> TO DO
Rewrite the data below, swapping "Where should I click to" for "Where do I click to" wherever it occurs and changing nothing else.

Data on locating visible targets:
+ + + +

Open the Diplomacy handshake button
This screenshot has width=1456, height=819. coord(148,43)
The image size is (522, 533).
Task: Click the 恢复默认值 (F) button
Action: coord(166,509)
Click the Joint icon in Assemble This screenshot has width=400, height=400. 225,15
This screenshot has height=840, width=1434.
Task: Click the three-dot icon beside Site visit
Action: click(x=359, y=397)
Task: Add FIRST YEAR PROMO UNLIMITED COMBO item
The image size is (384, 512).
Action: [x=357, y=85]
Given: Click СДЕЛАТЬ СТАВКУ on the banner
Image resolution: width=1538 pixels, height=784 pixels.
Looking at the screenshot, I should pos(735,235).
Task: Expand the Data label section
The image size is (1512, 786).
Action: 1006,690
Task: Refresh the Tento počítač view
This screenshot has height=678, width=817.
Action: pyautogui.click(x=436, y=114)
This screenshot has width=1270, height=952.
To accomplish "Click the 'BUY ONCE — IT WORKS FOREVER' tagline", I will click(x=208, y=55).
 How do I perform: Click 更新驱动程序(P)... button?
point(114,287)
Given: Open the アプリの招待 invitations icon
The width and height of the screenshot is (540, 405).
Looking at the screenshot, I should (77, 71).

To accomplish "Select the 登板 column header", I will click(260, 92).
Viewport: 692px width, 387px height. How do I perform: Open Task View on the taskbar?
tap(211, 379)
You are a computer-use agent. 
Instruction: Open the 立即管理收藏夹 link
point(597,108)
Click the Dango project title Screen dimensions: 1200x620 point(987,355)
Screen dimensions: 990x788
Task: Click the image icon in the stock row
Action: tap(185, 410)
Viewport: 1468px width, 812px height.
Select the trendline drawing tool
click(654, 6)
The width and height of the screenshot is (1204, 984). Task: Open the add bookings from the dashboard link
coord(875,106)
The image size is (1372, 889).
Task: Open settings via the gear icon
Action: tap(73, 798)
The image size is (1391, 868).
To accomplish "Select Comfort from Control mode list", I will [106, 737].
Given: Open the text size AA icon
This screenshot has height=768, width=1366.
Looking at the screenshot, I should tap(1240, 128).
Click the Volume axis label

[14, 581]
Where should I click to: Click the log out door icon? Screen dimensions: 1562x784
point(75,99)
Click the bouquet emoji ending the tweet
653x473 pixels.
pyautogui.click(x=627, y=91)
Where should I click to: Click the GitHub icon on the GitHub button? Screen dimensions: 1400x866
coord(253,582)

+ + + +

> TASK RESULT
Open the Diplomacy handshake button
This screenshot has width=1456, height=819. coord(148,43)
The image size is (522, 533).
Task: Click the 恢复默认值 (F) button
Action: coord(166,509)
Click the Joint icon in Assemble This screenshot has width=400, height=400. 225,15
This screenshot has height=840, width=1434.
Task: Click the three-dot icon beside Site visit
Action: click(x=359, y=397)
Task: Add FIRST YEAR PROMO UNLIMITED COMBO item
The image size is (384, 512).
Action: [x=357, y=85]
Given: Click СДЕЛАТЬ СТАВКУ on the banner
Image resolution: width=1538 pixels, height=784 pixels.
Looking at the screenshot, I should pos(735,235).
Task: Expand the Data label section
The image size is (1512, 786).
Action: 1006,690
Task: Refresh the Tento počítač view
This screenshot has height=678, width=817.
Action: pyautogui.click(x=436, y=114)
This screenshot has width=1270, height=952.
To accomplish "Click the 'BUY ONCE — IT WORKS FOREVER' tagline", I will click(x=208, y=55).
 How do I perform: Click 更新驱动程序(P)... button?
point(114,287)
Given: Open the アプリの招待 invitations icon
The width and height of the screenshot is (540, 405).
Looking at the screenshot, I should (77, 71).

To accomplish "Select the 登板 column header", I will click(260, 92).
Viewport: 692px width, 387px height. How do I perform: Open Task View on the taskbar?
tap(211, 379)
You are a computer-use agent. 
Instruction: Open the 立即管理收藏夹 link
point(597,108)
Click the Dango project title Screen dimensions: 1200x620 point(987,355)
Screen dimensions: 990x788
Task: Click the image icon in the stock row
Action: tap(185, 410)
Viewport: 1468px width, 812px height.
Select the trendline drawing tool
click(654, 6)
The width and height of the screenshot is (1204, 984). Task: Open the add bookings from the dashboard link
coord(875,106)
The image size is (1372, 889).
Task: Open settings via the gear icon
Action: tap(73, 798)
The image size is (1391, 868).
To accomplish "Select Comfort from Control mode list", I will [106, 737].
Given: Open the text size AA icon
This screenshot has height=768, width=1366.
Looking at the screenshot, I should tap(1240, 128).
Click the Volume axis label

[14, 581]
Where do I click to: Click the log out door icon? Screen dimensions: 1562x784
point(75,99)
Click the bouquet emoji ending the tweet
653x473 pixels.
pyautogui.click(x=627, y=91)
Where do I click to: Click the GitHub icon on the GitHub button? Screen dimensions: 1400x866
coord(253,582)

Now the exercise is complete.